Casinos' Work Force Numbers Dip

4 March 2005

NEVADA -- More than 416,000 new jobs were created in Nevada over a 10-year period, but the state's hotel-casino industry accounted for only 12.7 percent of those positions, an economic impact study conducted for the Nevada Resort Association shows.

"The association is sending the report, "The Facts About Gaming in Nevada," to state legislators, county and city elected officials and other policy-makers throughout the state.

"Over that 10-year span, from 1993 to 2003, the casino sector's percentage of the state's total employment fell from 26 percent to 21 percent.

""But while the industry's share of employment was decreasing, the tax burden increased and the industry continued to fund about 50 percent of the state's general fund, primarily through industry specific taxes," the association's chairman, Station Casinos President Lorenzo Fertitta, wrote in a letter being mailed with copies of the 36-page report.

"Association President Bill Bible said the report helps to spell out gaming's effect on Nevada using various economic indicators. This is the second such report produced by the association in conjunction with Applied Analysis, a Las Vegas-based financial consulting firm.

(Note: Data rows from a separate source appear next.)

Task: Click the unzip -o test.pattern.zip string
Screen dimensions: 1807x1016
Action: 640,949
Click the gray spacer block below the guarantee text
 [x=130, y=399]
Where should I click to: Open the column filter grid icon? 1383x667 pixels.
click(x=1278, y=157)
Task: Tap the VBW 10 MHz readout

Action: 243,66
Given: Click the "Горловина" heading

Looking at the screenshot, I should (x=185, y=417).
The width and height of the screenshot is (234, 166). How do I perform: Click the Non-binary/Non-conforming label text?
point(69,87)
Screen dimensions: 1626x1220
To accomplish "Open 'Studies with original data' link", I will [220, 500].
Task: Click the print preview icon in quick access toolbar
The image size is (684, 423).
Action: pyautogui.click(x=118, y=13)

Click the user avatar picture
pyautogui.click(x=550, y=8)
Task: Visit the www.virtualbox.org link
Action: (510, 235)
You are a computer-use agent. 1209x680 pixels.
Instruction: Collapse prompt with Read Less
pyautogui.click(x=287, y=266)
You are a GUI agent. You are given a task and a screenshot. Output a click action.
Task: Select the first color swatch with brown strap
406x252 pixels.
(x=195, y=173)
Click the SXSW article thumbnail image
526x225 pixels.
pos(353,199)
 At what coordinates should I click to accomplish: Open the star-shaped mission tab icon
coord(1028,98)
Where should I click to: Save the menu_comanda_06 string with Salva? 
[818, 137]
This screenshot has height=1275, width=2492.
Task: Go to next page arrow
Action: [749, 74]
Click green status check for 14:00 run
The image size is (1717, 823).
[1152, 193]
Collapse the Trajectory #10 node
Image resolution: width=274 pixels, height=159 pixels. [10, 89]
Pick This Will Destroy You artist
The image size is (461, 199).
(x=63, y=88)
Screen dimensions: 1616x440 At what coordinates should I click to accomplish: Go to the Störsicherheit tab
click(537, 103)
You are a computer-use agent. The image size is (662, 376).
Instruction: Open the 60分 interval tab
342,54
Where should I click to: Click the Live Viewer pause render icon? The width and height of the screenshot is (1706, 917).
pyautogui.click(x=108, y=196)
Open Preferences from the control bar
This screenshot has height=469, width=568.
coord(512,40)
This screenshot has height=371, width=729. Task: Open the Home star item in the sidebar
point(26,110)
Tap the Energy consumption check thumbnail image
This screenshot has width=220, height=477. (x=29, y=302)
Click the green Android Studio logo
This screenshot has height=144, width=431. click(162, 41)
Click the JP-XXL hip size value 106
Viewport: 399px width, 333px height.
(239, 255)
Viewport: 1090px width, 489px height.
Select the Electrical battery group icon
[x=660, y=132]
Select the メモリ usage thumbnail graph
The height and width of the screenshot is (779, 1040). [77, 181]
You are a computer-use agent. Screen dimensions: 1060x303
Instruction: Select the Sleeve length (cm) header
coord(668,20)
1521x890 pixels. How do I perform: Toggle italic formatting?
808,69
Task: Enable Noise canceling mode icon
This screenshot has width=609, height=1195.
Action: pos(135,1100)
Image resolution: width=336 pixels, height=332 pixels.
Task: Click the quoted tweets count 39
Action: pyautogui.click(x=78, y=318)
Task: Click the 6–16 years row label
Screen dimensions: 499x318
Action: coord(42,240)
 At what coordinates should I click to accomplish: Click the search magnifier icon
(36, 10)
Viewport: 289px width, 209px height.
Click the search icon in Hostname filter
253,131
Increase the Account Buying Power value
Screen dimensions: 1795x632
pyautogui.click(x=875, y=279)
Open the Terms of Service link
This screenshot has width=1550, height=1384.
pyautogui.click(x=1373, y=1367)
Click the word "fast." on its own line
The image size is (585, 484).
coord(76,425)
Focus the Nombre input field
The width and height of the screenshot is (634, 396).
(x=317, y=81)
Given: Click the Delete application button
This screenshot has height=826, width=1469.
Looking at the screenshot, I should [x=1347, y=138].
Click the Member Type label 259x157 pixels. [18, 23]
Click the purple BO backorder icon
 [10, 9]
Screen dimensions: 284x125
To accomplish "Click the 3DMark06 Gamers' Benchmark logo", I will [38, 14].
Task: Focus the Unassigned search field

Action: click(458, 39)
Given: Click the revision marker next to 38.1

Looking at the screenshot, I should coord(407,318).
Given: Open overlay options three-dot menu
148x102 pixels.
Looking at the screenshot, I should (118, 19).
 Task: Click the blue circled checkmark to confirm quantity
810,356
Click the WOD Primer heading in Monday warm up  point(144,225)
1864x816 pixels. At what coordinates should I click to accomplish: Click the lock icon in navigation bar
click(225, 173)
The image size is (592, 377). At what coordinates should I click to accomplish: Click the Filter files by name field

"The first report was done before the contentious 2003 Legislature in which the gaming industry was a target for a tax increase. State casinos are not being looked at for additional money during the current session.

"According to the report, Nevada casinos have faced several challenges over the past 10 years from increased competition outside the market.

"In 1993, Nevada accounted for 18 percent of the nation's total gross gaming revenue -- including state lotteries, pari-mutuels and American Indian casinos. That share decreased to 12 percent in 2003.

"Focusing on only casino gaming, Nevada accounted for 54 percent of the U.S. spending on gambling in 1993 and has dropped to less than 36 percent in 2003.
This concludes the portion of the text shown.